Canada: This statement was made last week by Pamela Parker, the Executive Director of the Atlantic Canada Fish Farmers Association. However, Ms Parker also told the committee that: “We are not tapping this potential”. In a release issued following the meeting, she urged the Canadian government to get behind the expansion of the sustainable aquaculture industry in her home province, by saying:
"Nova Scotia salmon farmers welcomed the opportunity to meet with the Senate Committee on Fisheries and Oceans last week to share the truth about how our industry operates and the high-quality food we produce. Salmon is now more popular than beef; it is one of the healthiest foods a person can eat. At a time when global populations are growing, we are also seeing fresh-water resources diminish and land suitable for food production shrinking. The United Nations tells us that in 10 years, two-thirds of the world’s population will live in areas plagued by fresh-water shortages.
"Why should we care about this? Because we need to become more innovative to feed the world’s growing population. We can’t do that with existing wild capture fisheries and on land alone. We have a moral imperative to learn how to grow more food in the marine environment. Senators had the opportunity to meet Atlantic Canadian salmon farmers, to tour our farms, hatcheries and processing plants and to hear from the professionals who work in our industry. We showed them that pristine seawater isn’t just important for lobsters; it’s essential for the production of healthy, high-quality salmon. Salmon farm sites are carefully chosen and maintained to provide the best conditions for fish well-being and to ensure environmental sustainability. Salmon farmers follow strict codes of practice regarding fish health, waste management, escape mitigation, monitoring environmental performance, and are reducing reliance on forage fish used in feed. All farming companies are involved in third-party certification.

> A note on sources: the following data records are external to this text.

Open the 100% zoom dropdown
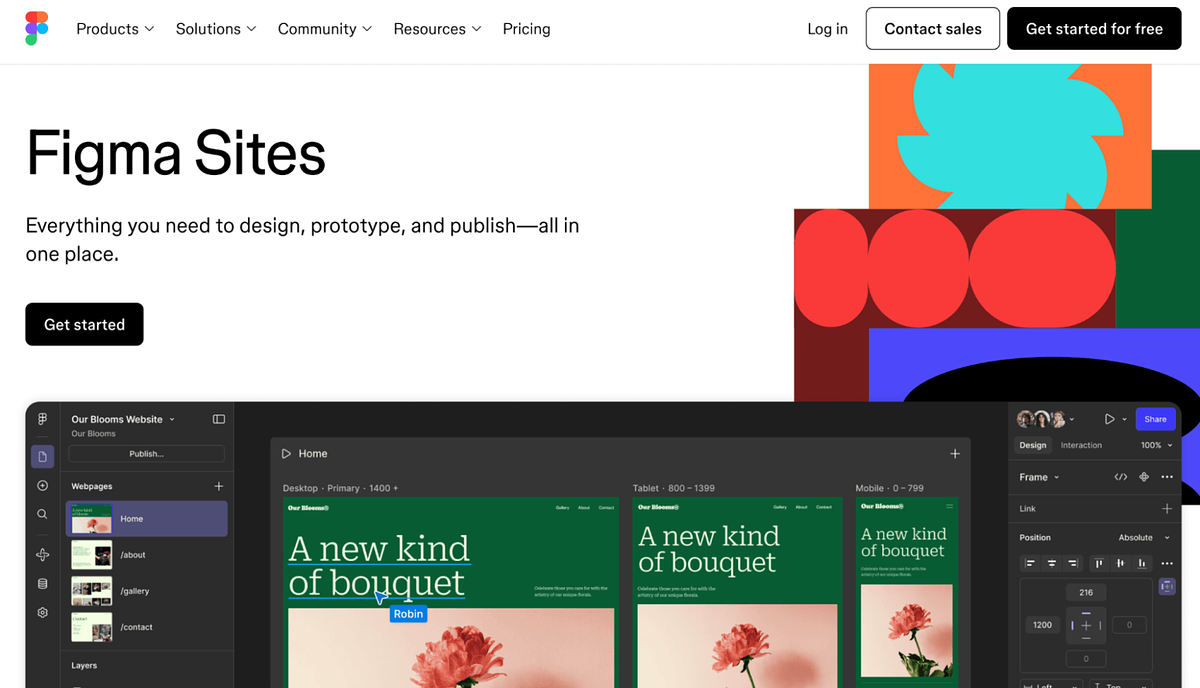The height and width of the screenshot is (688, 1200). click(1156, 445)
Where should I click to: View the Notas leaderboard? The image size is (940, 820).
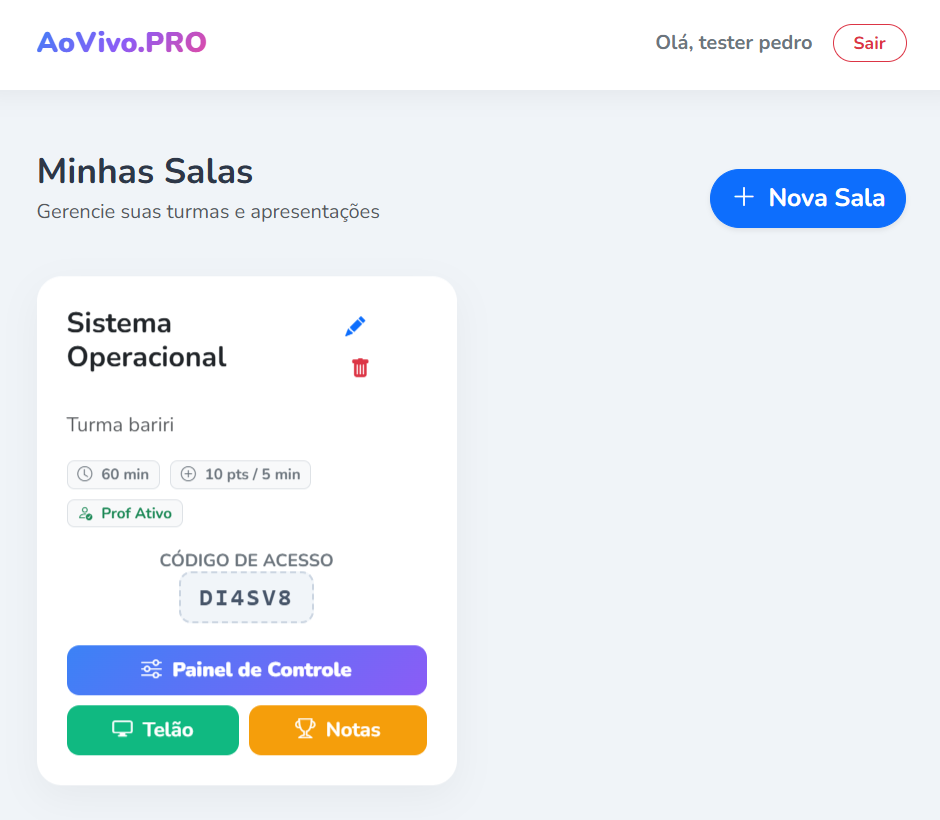tap(338, 730)
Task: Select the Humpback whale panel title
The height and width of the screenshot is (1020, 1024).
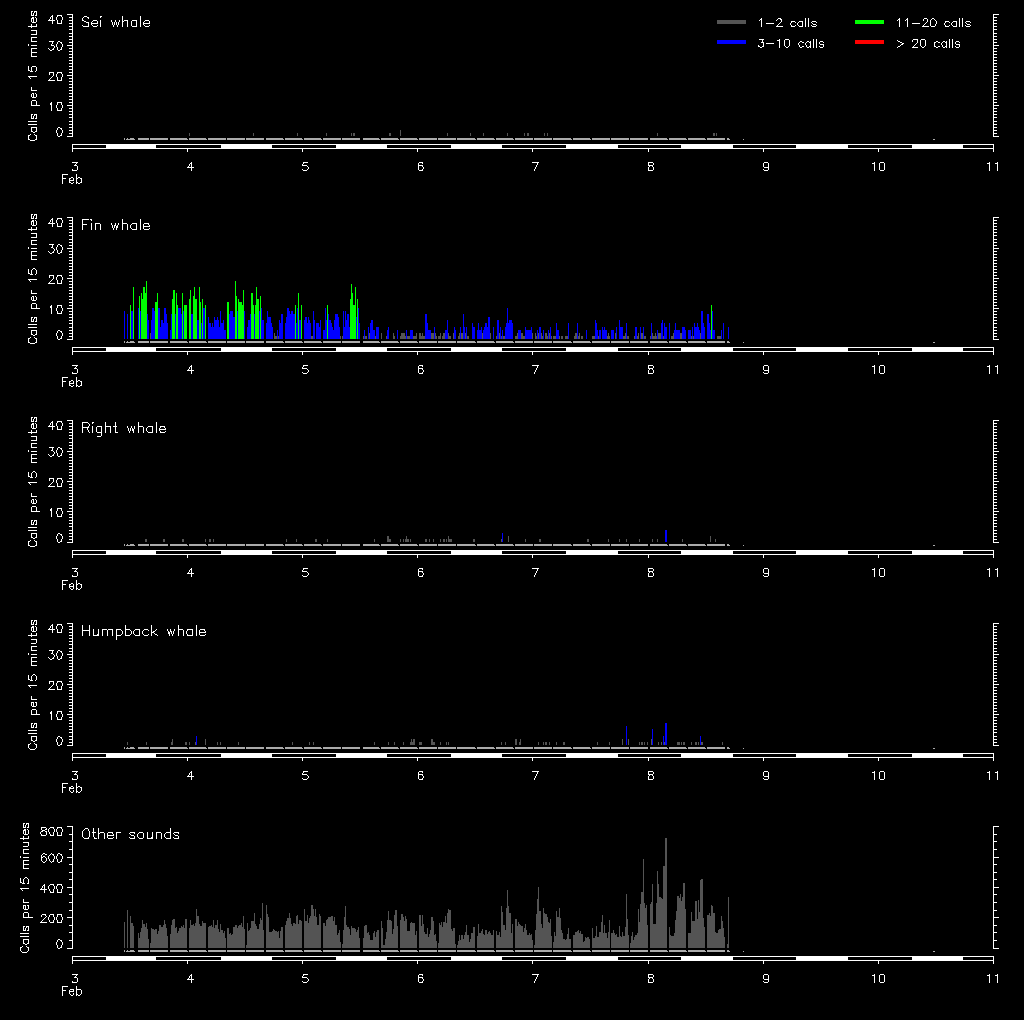Action: [x=144, y=631]
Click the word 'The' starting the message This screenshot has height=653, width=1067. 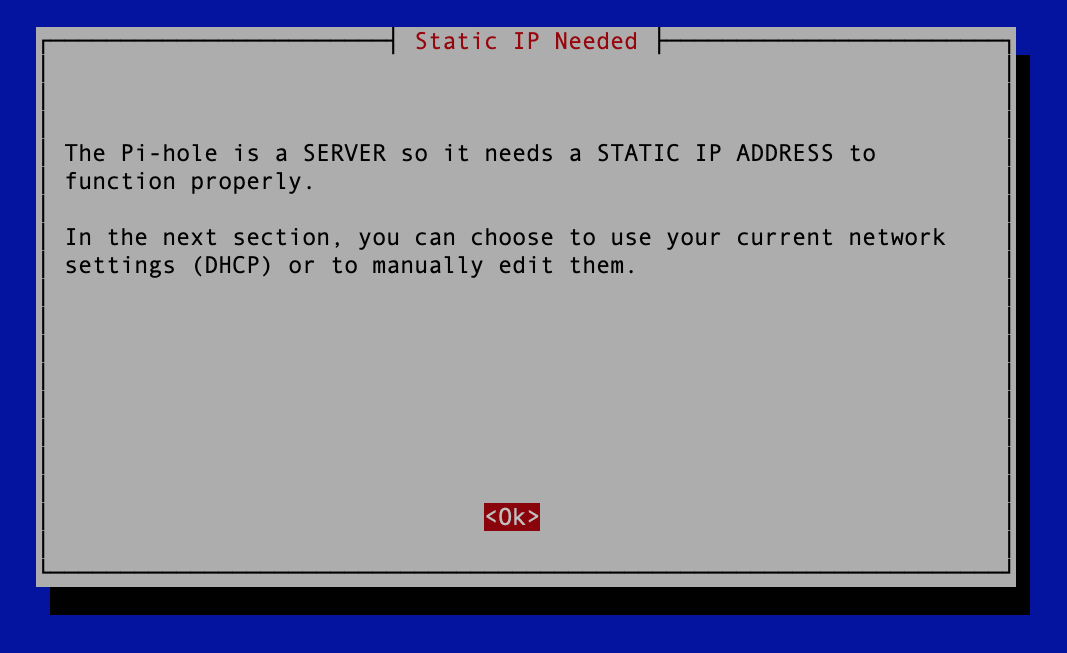point(85,153)
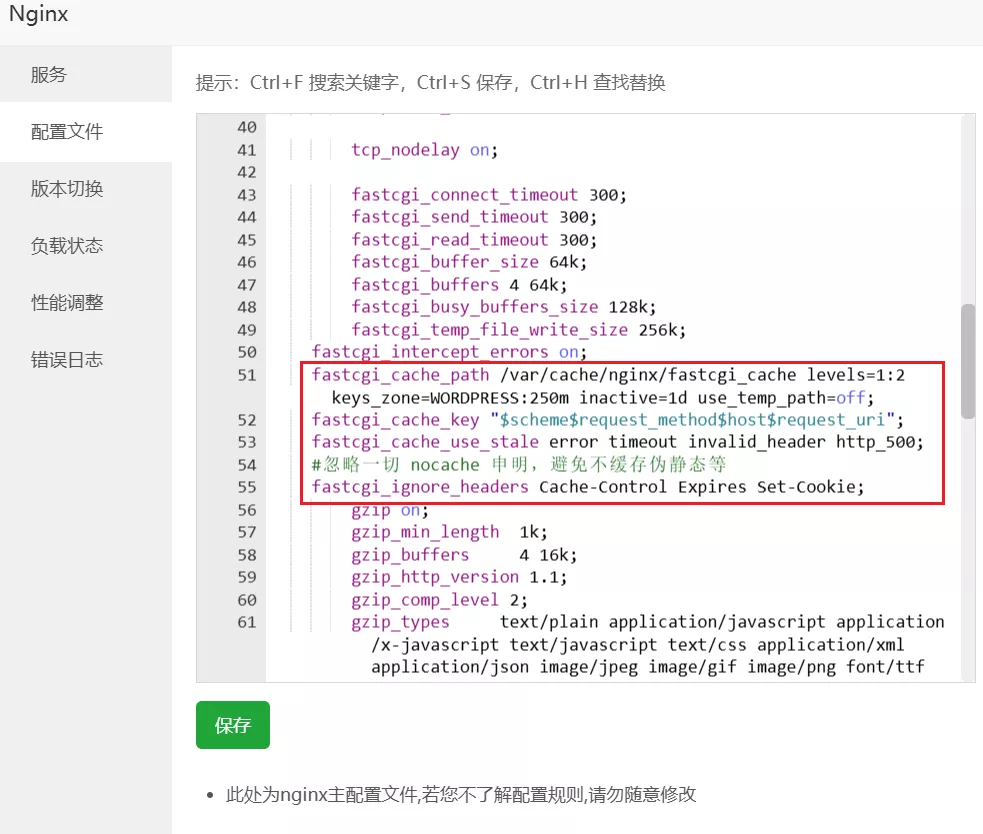
Task: Click the editor's vertical scrollbar thumb
Action: [x=967, y=360]
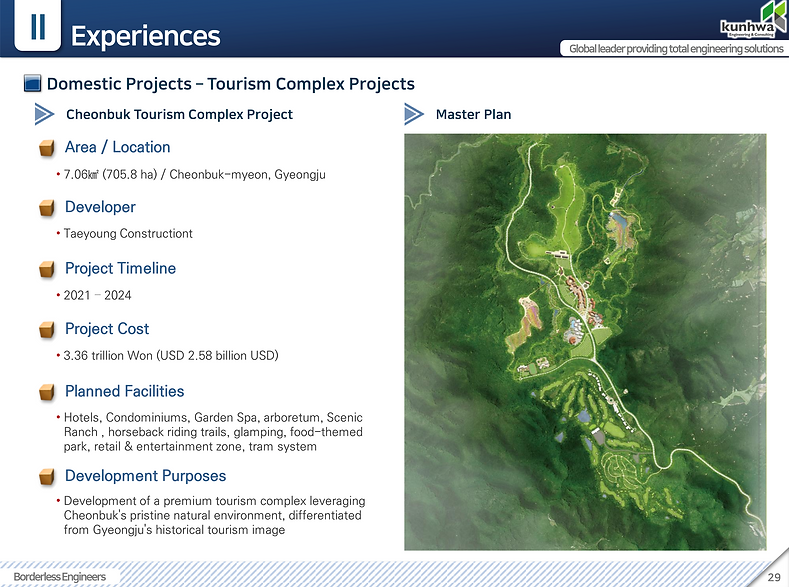Click the Roman numeral II section badge
789x587 pixels.
[38, 25]
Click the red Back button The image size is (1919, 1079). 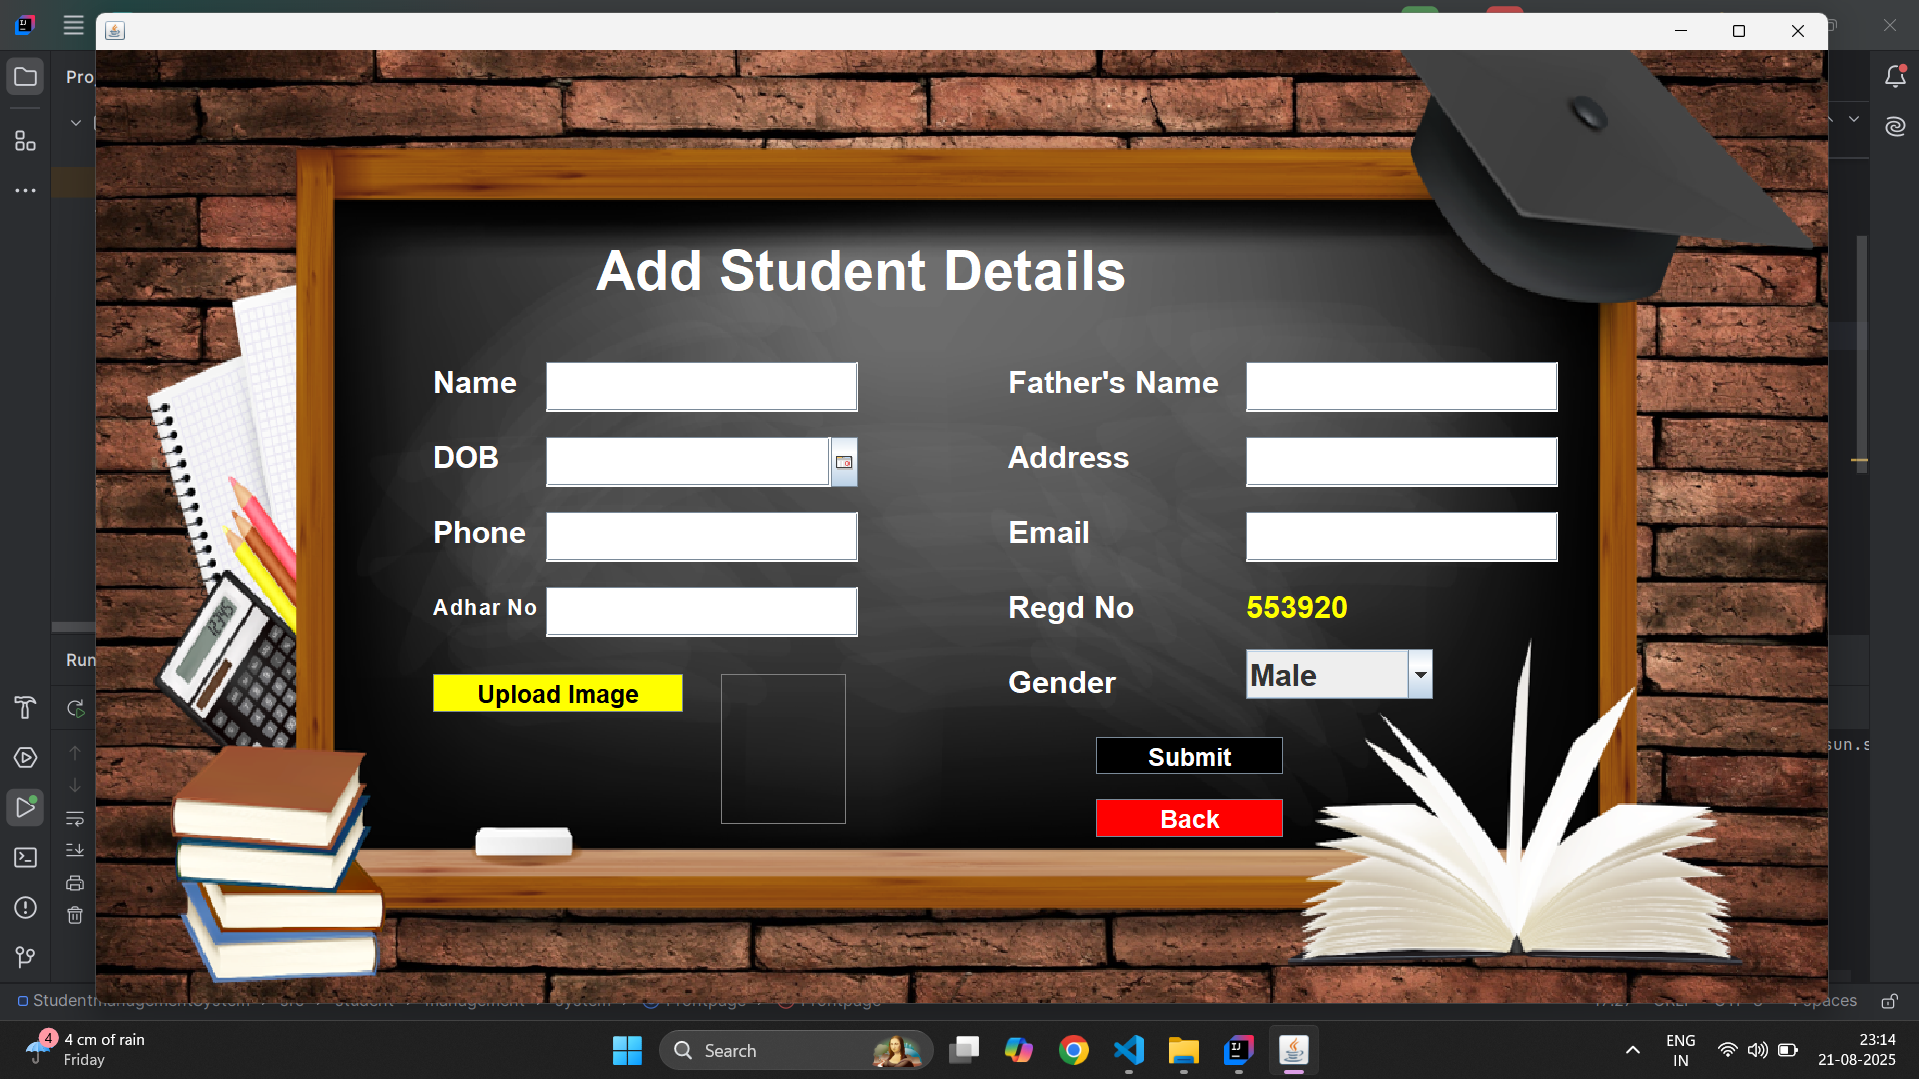point(1188,818)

"Consumers want their food grown in the most natural way possible, so our farmers replicate the natural freshwater and marine life cycle of salmon as closely as possible. Salmon occupy less than four per cent of the space within a marine net pen to allow the fish to mimic natural schooling behaviour. Fish enter the marine farm certified disease- and parasite-free. Few fish get sick; less than three per cent of salmon feed contains an antibiotic. Far less medicine is used for fish than any other animal protein. Nova Scotia’s salmon farming industry has tremendous potential to bring jobs and prosperity to its coastal communities, to keep our young people at home and to produce healthy food. However, we are not tapping this potential.
"This province can’t let development be undermined by negative rhetoric, falsehoods or speculation of potential or possible impacts. Over 30 years of salmon farming and scientific research simply do not support these speculations. Nor do recorded commercial fishery landings. Nor do the trends in wild salmon returns. Growing production in Nova Scotia will lead to increased investment in infrastructure, such as fish processing plants and hatcheries along with an expanded service and supply sector — and the jobs that come with that.
"We also let the senators know that Canada needs a national Aquaculture Act and a modern and coherent regulatory framework that protects the public interest, is evidence-based, efficient, predictable and accountable. The fact is, salmon farming is a natural fit for Atlantic Canada and its coastal communities and one of the few bright spots of hope in our region’s challenging future. It’s time to embrace it, not shun it."